◆ Aim of the task
Reproduce from the records below, with no pictures, exactly the lines between the one containing "You are a GUI" and the one containing "The height and", inclusive.

◆ Data in this exercise
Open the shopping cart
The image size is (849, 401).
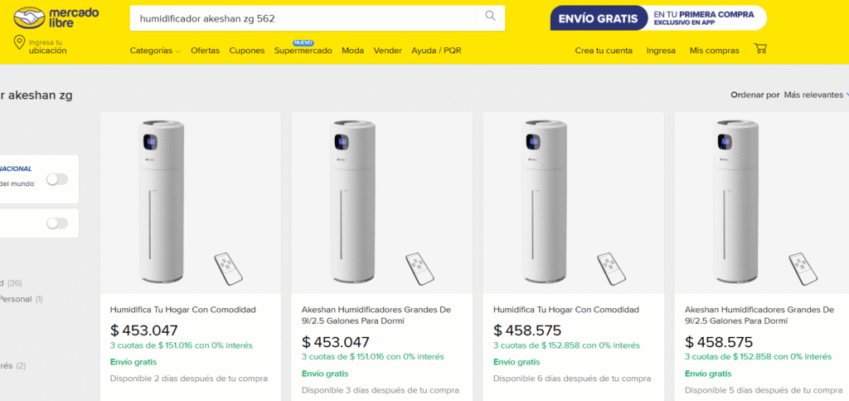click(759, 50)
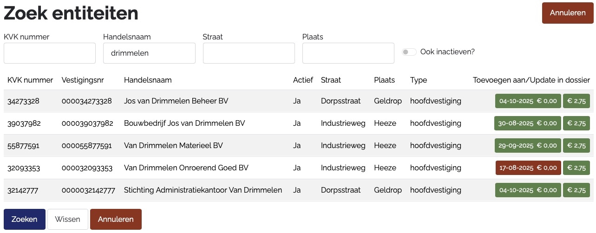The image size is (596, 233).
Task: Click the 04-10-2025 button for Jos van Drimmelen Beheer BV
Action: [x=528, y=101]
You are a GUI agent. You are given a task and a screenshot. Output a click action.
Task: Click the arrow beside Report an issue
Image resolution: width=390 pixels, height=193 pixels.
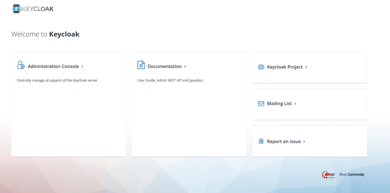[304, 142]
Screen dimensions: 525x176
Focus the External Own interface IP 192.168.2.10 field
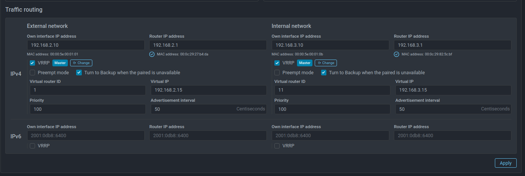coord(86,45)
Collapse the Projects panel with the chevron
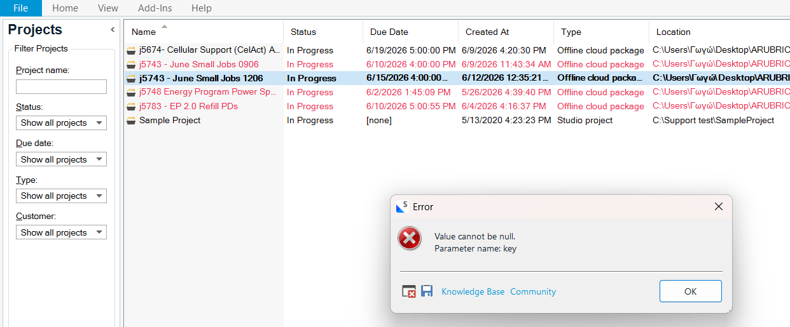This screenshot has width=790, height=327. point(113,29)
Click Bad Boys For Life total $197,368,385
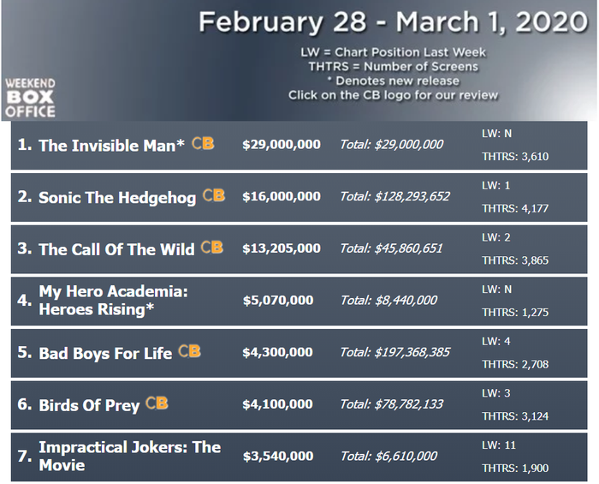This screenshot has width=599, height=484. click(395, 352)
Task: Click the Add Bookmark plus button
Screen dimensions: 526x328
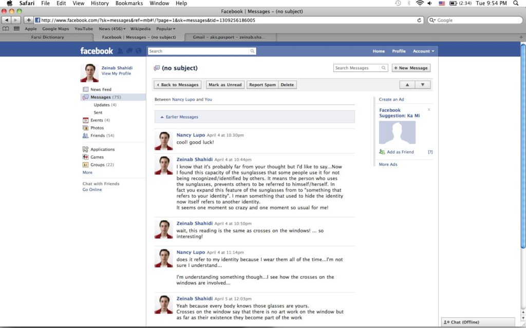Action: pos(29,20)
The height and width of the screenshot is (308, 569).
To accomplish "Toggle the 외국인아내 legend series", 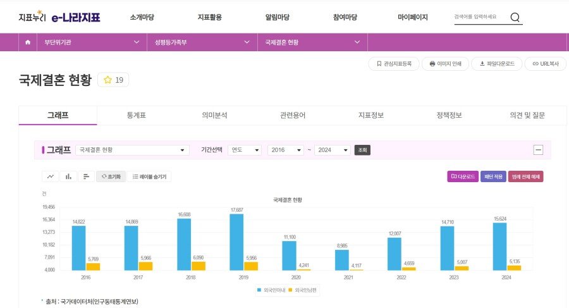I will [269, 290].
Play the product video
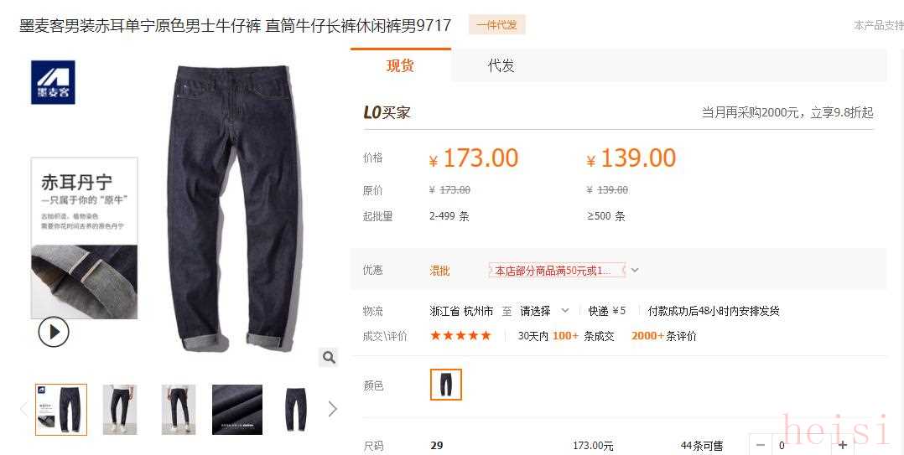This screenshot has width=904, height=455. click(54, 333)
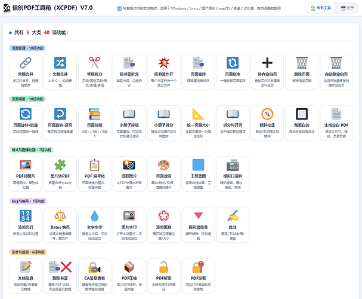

◆ Solved problem
You are a GUI agent. You are given a task and a screenshot. Output a click action.
Task: Click the arrow beside Report an issue
Image resolution: width=390 pixels, height=193 pixels.
[304, 142]
Screen dimensions: 525x176
Focus the External Own interface IP 192.168.2.10 field
coord(86,45)
Collapse the Projects panel with the chevron
This screenshot has width=790, height=327. point(113,29)
Click Bad Boys For Life total $197,368,385
This screenshot has width=599, height=484. click(395, 352)
Task: Click the Add Bookmark plus button
Screen dimensions: 526x328
Action: pos(29,20)
The height and width of the screenshot is (308, 569).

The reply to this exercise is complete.